Hier finden wir auch jene großen Bazarstraßen, wo die Produkte der drei Erdtheile sich einander begegnen und wo in immer geschäftiger Weise während des ganzen Tages das regste Leben und Treiben herrscht und Groß- und Kleinhandel getrieben wird. Von einigen dieser Bazars soll später noch die Rede sein.

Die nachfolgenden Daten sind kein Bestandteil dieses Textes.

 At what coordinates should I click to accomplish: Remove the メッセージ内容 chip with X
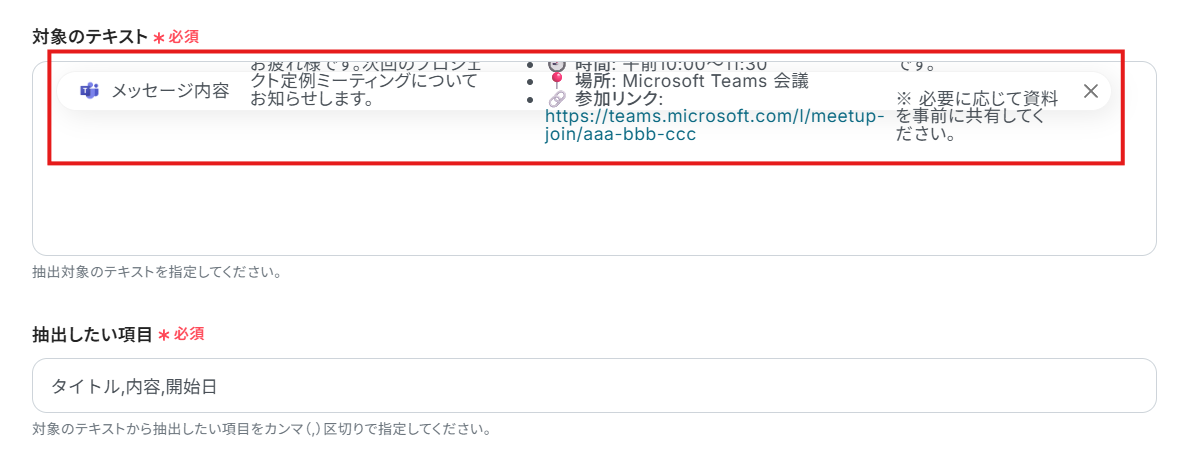1091,91
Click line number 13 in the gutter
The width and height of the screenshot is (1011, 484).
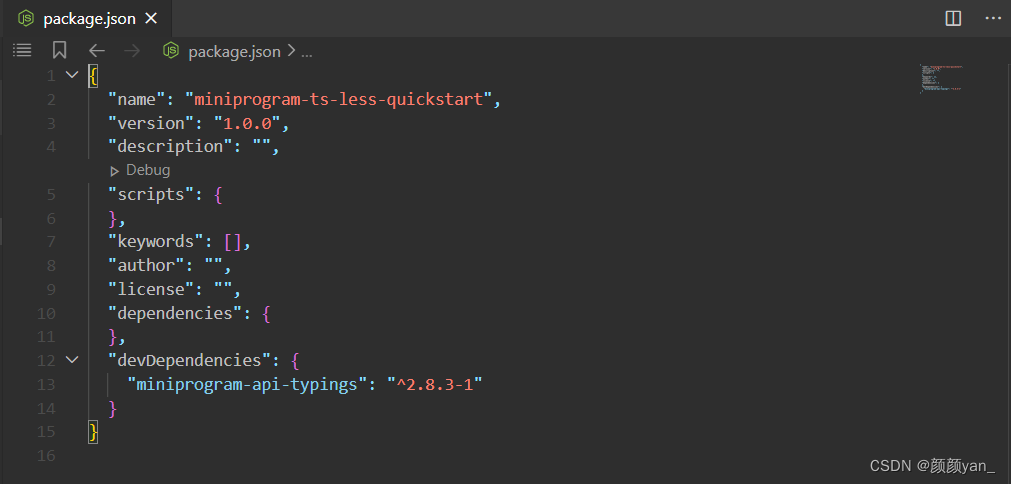pos(47,384)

Der andere Stadttheil, ganz neu und vorzugsweise eine Schöpfung des jetzigen Chedive, daher auch Ismaelia genannt, mit seinen seenartigen Gärten, seinen breiten wohlgepflasterten und täglich besprengten Straßen, seinen Palästen und Theatern, seinen Gascandelabern und prachtvollen Läden ist vollkommen europäisch. Dies moderne Kairo, welches heute schon von den Fluthen des Nils berührt wird, steht in Nichts den schönsten Städten Europas nach. Was luxuriöse Ausstattung der Gebäude und ihrer Fanden anbetrifft, so können sich die der ägyptischen Hauptstadt ganz messen mit denen am Ring in Wien oder denen der Boulevards von Paris.